Tekst uitspraak =>
ECLI:NL:RBDHA:2021:16296

Rechtbank Den Haag

Datum uitspraak
13 augustus 2021
Publicatiedatum
11 mei 2022
Zaaknummer
NL21.12034; NL21.12036
Instantie
Rechtbank Den Haag
Type
Uitspraak
Procedures
  • Eerste aanleg - enkelvoudig
Rechters
Vindplaatsen
  • Rechtspraak.nl
AI samenvatting door LexboostAutomatisch gegenereerd

Afwijzing asielaanvraag Palestijnen wegens gebrek aan nieuwe relevante documenten

In deze zaak heeft de Rechtbank Den Haag op 13 augustus 2021 uitspraak gedaan in de asielaanvragen van een Palestijns gezin, bestaande uit twee eisers en hun twee minderjarige kinderen. De aanvragen tot het verlenen van een verblijfsvergunning asiel voor bepaalde tijd zijn door de Staatssecretaris van Justitie en Veiligheid afgewezen als kennelijk ongegrond. De rechtbank heeft de beroepen van de eisers, die eerder ook asiel hadden aangevraagd, behandeld op een zitting op 10 augustus 2021. De eisers stelden van onbekende nationaliteit te zijn en hebben eerder een asielaanvraag ingediend die ongegrond is verklaard. De rechtbank heeft vastgesteld dat de nieuwe documenten die door eiser zijn overgelegd, niet als relevante nova kunnen worden aangemerkt. De rechtbank oordeelt dat de documenten geen nieuwe elementen bevatten die de eerdere afwijzing van de asielaanvraag kunnen onderbouwen. De rechtbank concludeert dat de aanvragen terecht zijn afgewezen en dat de beroepen ongegrond zijn. Er is geen aanleiding voor een proceskostenveroordeling. De uitspraak is openbaar gemaakt op rechtspraak.nl.

Uitspraak

RECHTBANK DEN HAAG

Zittingsplaats Utrecht Bestuursrecht
zaaknummers: NL21.12034 en NL21.12036

uitspraak van de enkelvoudige kamer in de zaken tussen

[eiser] , eiser en [eiseres] , eiseres, en hun twee minderjarige kinderen [naam] en [naam], tezamen te noemen: eisers
V-nummers: [V-nummer] , [V-nummer] , [V-nummer] en [V-nummer]
(gemachtigde: mr. H.A. Limonard), en
de Staatssecretaris van Justitie en Veiligheid, verweerder (gemachtigde: mr. R.S. Helmus).

Probeer het zelf => Geef het stuk uit de uitspraak woord voor woord weer, beginnend bij "uitspraak van de" en eindigend bij "mr. R.S. Helmus).". De gegevens hierna staan helemaal los van de uitspraak.

Aangeleverde gegevens =>
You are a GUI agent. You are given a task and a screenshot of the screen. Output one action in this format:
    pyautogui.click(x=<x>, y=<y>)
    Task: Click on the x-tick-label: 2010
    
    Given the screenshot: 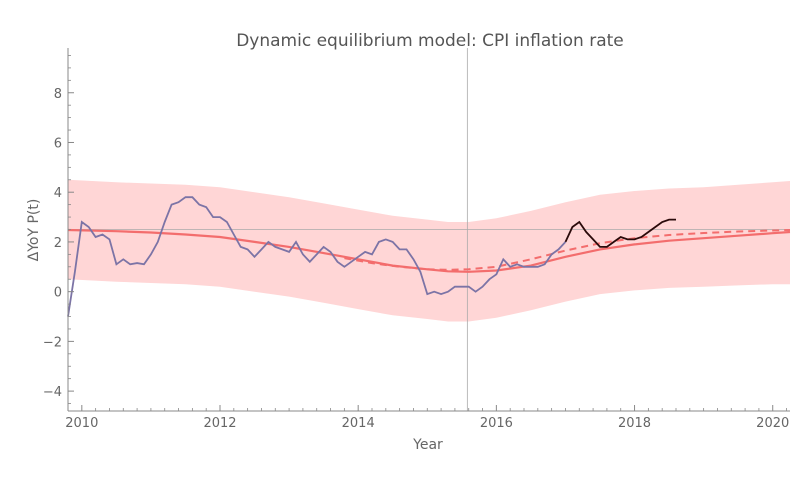 What is the action you would take?
    pyautogui.click(x=82, y=424)
    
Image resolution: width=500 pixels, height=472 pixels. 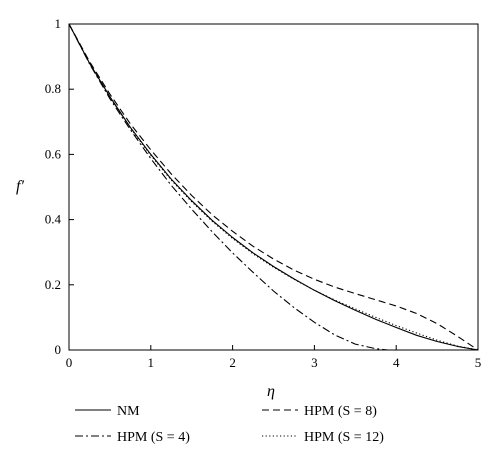 What do you see at coordinates (340, 412) in the screenshot?
I see `legend-label: HPM (S = 8)` at bounding box center [340, 412].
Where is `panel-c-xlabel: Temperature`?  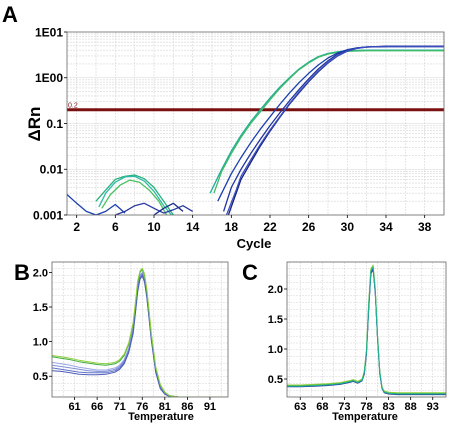 panel-c-xlabel: Temperature is located at coordinates (365, 417).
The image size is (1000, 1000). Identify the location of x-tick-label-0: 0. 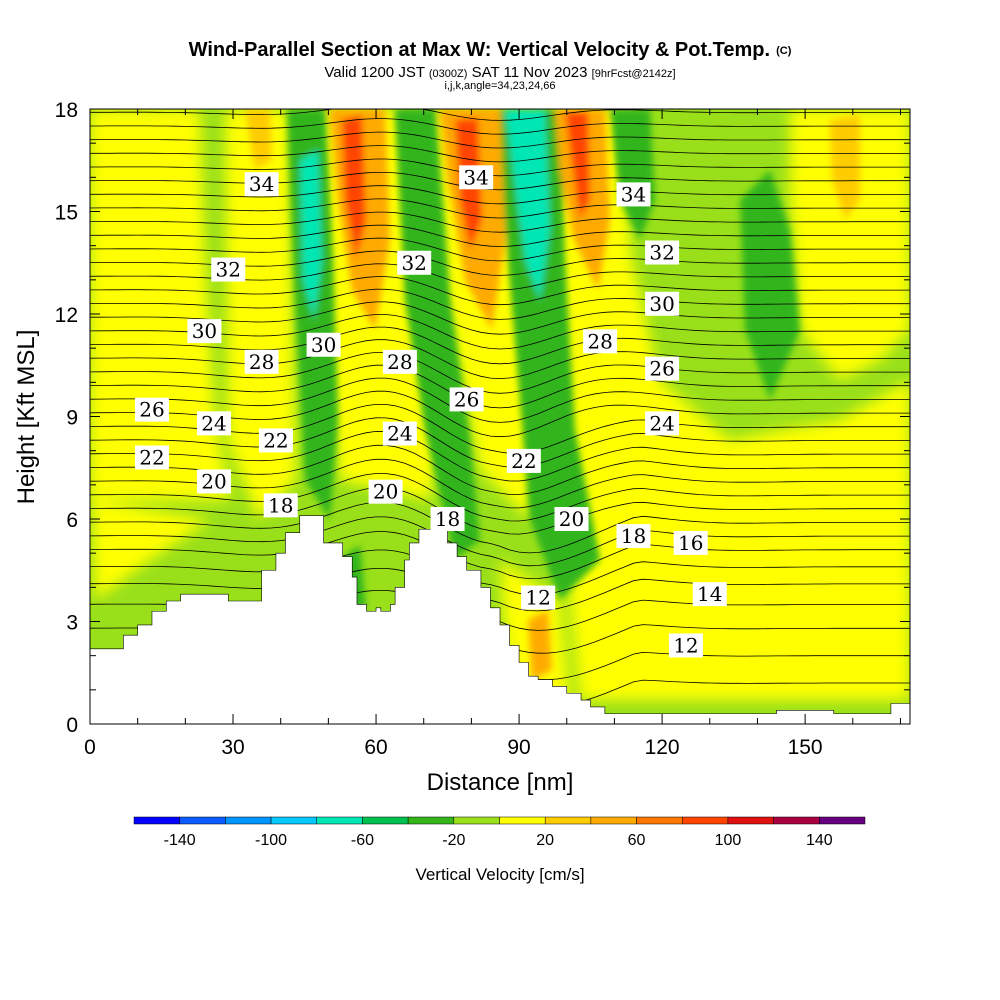
(90, 748).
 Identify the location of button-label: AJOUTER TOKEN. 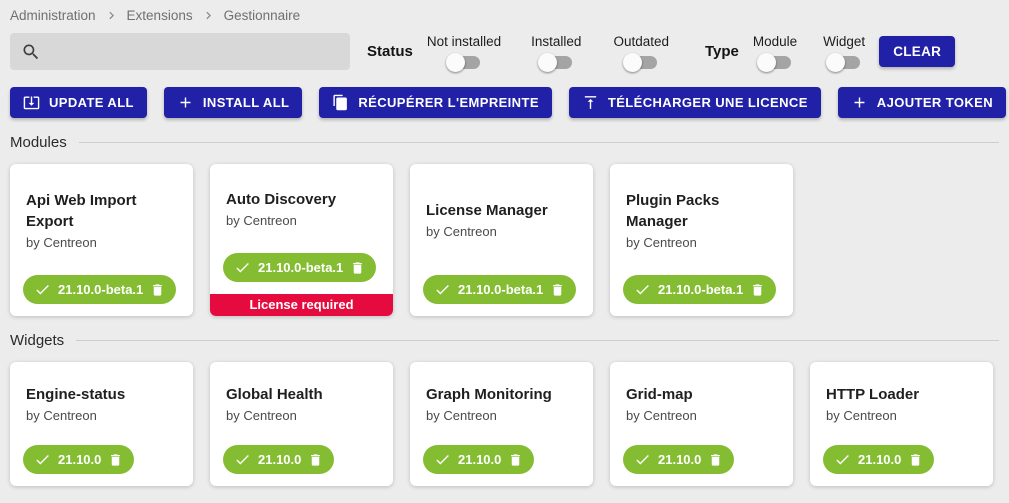
(934, 102).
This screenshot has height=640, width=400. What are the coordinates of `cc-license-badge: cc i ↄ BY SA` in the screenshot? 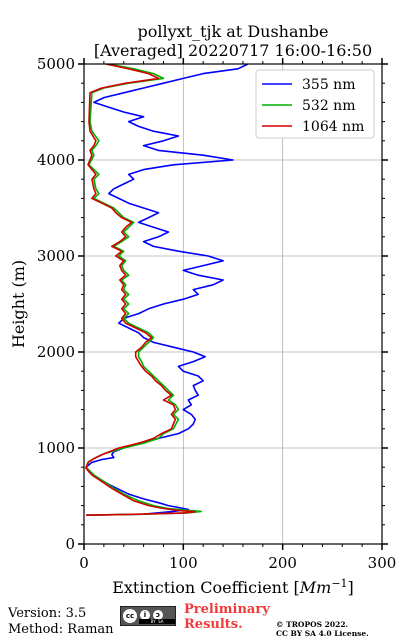 It's located at (148, 616).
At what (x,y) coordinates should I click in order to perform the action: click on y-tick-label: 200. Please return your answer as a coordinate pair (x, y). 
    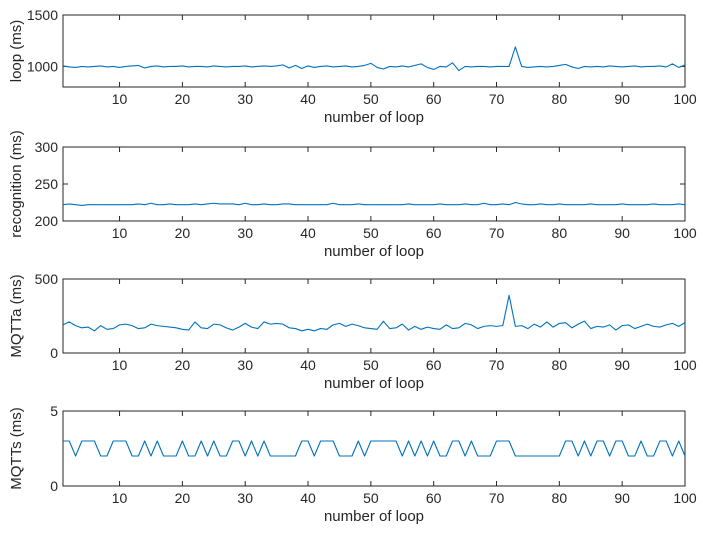
    Looking at the image, I should click on (47, 221).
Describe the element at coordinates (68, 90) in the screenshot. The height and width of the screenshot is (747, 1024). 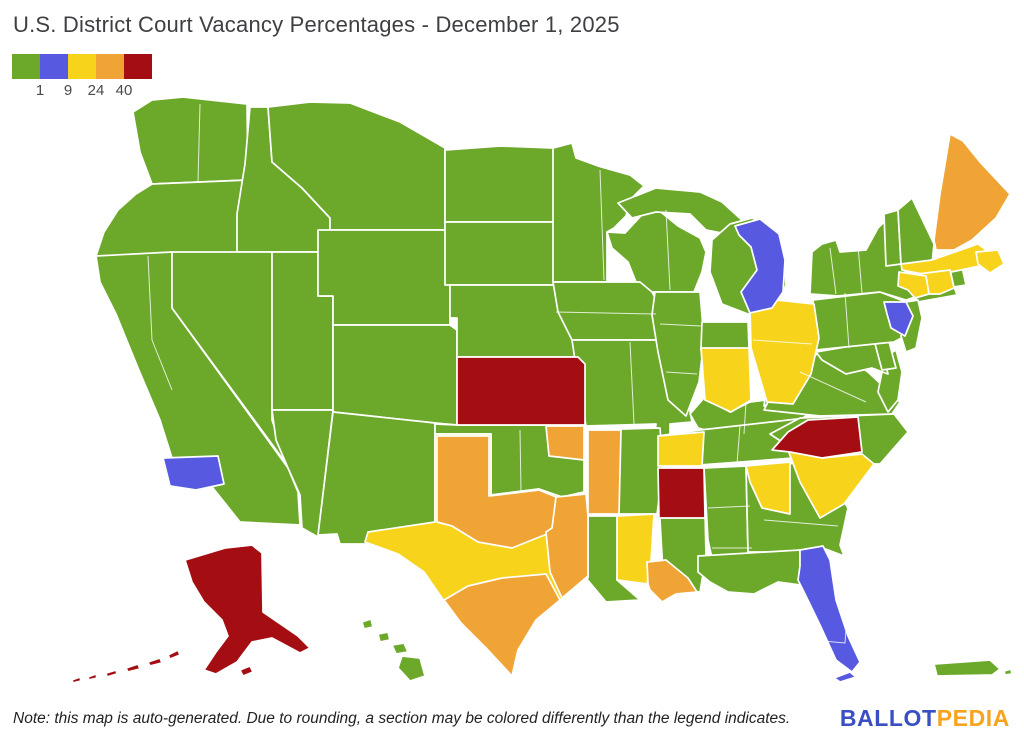
I see `legend-label: 9` at that location.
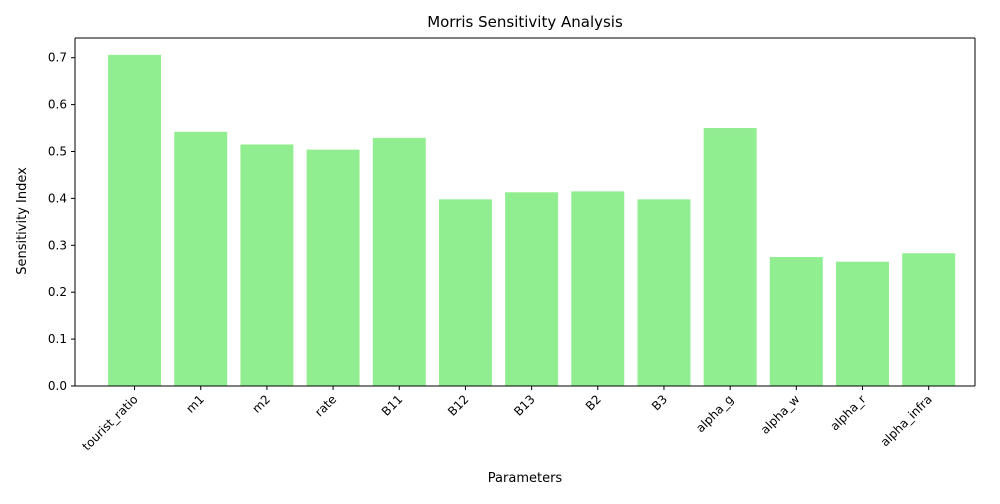  Describe the element at coordinates (524, 406) in the screenshot. I see `x-tick-label: B13` at that location.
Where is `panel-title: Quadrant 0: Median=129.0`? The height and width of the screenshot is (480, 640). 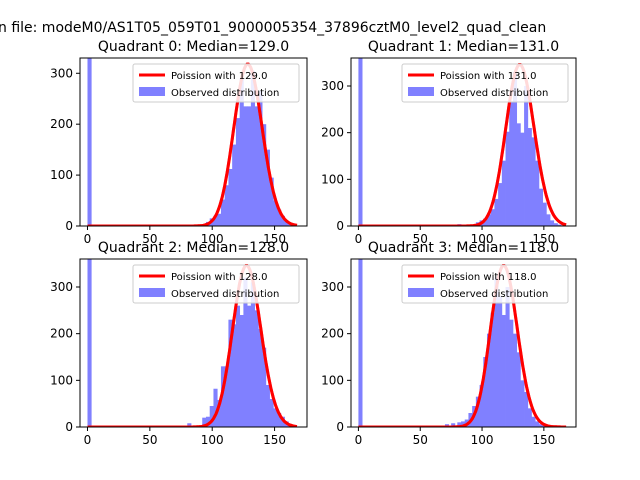 panel-title: Quadrant 0: Median=129.0 is located at coordinates (194, 47).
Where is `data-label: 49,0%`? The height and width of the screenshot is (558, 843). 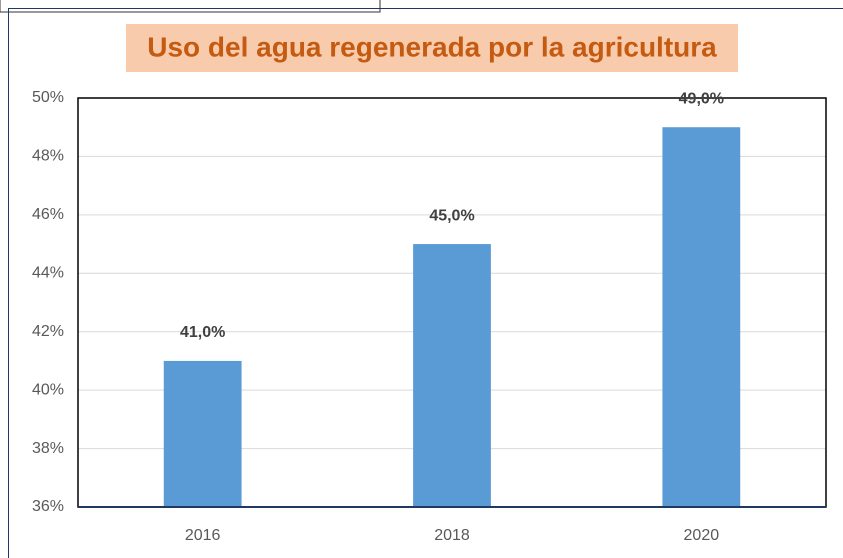
data-label: 49,0% is located at coordinates (702, 98).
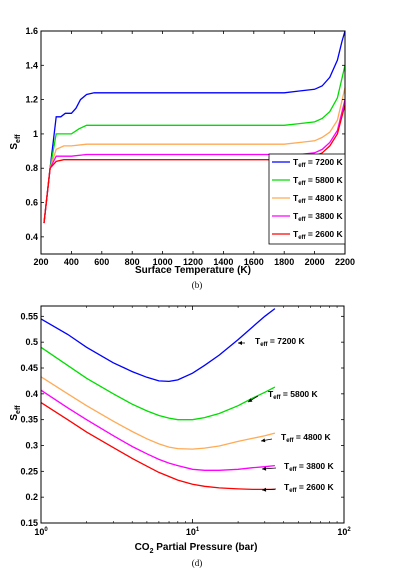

Uitwerking opdracht =>
uitspraak van de enkelvoudige kamer in de zaken tussen

[eiser] , eiser en [eiseres] , eiseres, en hun twee minderjarige kinderen [naam] en [naam], tezamen te noemen: eisers
V-nummers: [V-nummer] , [V-nummer] , [V-nummer] en [V-nummer]
(gemachtigde: mr. H.A. Limonard), en
de Staatssecretaris van Justitie en Veiligheid, verweerder (gemachtigde: mr. R.S. Helmus).